Test selection cheat sheet

Scenario	Parametric	Non-parametric	Data type	Validation use
2 groups	Independent t-test	Mann-Whitney U	Continuous	Default vs non-default comparison
Paired comparison	Paired t-test	Wilcoxon signed-rank	Continuous	Before vs after comparison on same sample
3+ groups	One-way ANOVA	Kruskal-Wallis	Continuous	Grades, segments, collateral types
Categorical association	—	Chi-Square	Categorical	Categorical predictor vs default
Small 2×2 table	—	Fisher's exact	Categorical	Rare-event contingency tables
Linear association	Pearson	Spearman	Continuous / ranked	Predictor relationships, dependence checks
Distribution equality	—	KS test	Continuous	Score distribution comparison

deeper concepts

Concepts every validator should keep

assumptions

Test the assumptions before the test

Normality, equal variances, and cell counts are not side details.
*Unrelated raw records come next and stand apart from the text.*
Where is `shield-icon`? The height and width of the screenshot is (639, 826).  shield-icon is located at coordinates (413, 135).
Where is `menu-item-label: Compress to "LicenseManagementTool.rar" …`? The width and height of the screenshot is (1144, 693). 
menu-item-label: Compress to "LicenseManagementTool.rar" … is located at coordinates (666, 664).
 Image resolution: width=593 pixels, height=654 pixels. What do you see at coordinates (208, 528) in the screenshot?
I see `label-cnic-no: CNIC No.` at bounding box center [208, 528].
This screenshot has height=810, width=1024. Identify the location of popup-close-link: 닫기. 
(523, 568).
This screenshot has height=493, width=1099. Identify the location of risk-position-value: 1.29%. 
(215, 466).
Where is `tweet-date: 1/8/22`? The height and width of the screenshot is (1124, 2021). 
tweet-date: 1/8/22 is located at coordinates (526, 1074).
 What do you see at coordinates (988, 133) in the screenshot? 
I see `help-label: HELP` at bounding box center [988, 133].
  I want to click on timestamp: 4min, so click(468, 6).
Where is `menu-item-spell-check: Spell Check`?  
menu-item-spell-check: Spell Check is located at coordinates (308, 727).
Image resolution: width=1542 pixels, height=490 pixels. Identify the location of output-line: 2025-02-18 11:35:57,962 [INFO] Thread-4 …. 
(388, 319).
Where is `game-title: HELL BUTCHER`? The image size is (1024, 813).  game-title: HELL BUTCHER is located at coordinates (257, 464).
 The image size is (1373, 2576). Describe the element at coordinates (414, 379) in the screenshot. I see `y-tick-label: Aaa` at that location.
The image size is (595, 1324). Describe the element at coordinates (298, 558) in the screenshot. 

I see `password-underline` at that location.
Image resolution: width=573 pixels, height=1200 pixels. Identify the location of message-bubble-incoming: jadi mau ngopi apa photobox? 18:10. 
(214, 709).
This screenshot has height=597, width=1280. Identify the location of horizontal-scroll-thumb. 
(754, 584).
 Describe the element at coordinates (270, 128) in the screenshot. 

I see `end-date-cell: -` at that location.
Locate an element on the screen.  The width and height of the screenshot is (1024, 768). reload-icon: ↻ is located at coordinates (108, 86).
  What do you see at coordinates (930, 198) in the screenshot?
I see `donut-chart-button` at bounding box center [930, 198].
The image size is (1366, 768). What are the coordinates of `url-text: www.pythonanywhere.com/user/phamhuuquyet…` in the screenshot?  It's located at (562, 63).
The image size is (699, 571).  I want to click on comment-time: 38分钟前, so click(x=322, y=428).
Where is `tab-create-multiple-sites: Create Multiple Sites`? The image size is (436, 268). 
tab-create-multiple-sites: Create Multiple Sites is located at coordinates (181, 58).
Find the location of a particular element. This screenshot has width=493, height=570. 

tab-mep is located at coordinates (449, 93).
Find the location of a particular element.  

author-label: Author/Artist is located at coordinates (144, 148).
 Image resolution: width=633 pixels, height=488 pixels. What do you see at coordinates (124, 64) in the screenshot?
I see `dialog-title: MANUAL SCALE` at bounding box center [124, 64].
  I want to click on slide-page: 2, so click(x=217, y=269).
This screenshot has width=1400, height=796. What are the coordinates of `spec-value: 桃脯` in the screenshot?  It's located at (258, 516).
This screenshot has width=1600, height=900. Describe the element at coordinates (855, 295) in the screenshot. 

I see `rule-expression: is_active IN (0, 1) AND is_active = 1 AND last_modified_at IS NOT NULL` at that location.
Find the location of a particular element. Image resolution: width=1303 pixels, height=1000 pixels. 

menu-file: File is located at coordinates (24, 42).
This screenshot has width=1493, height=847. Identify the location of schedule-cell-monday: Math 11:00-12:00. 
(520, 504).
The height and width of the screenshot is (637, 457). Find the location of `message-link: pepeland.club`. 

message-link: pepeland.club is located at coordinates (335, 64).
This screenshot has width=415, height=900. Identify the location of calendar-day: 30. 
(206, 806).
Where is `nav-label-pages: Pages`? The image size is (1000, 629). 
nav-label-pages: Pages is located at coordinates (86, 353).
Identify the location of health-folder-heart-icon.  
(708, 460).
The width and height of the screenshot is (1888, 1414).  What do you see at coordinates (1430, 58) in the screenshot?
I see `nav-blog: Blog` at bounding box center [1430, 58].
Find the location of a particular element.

They determine whether the chosen test is even interpretable.

effect size

P-value is not enough

Report effect sizes such as Cohen's d, η², Cramér's V, or rank-biserial correlation. Significance without materiality is weak validation evidence.

multiple testing

False positives multiply fast

If many predictors are screened, some will appear significant by chance. Statistical filtering should be combined with domain logic.

post-hoc logic

ANOVA is only the gatekeeper

ANOVA tells you that differences exist, not where they sit. For graded systems, post-hoc testing matters.

robustness

Non-parametric does not mean weaker thinking

It often means more realistic thinking when the variable is skewed, bounded, or structurally messy.

validation style

Use tests as evidence, not as authority

Good validation combines significance, effect size, stability, model context, and business meaning. No single test is the whole answer.

summary

What to leave this page with

Parametric tests are efficient when their assumptions are credible. Non-parametric tests are safer when the data is messy, skewed, or structurally non-Normal.

The right workflow is: define the question, inspect assumptions, choose the test family, then interpret significance together with effect size.

Once that habit is in place, test selection stops being memorisation and becomes structured judgement.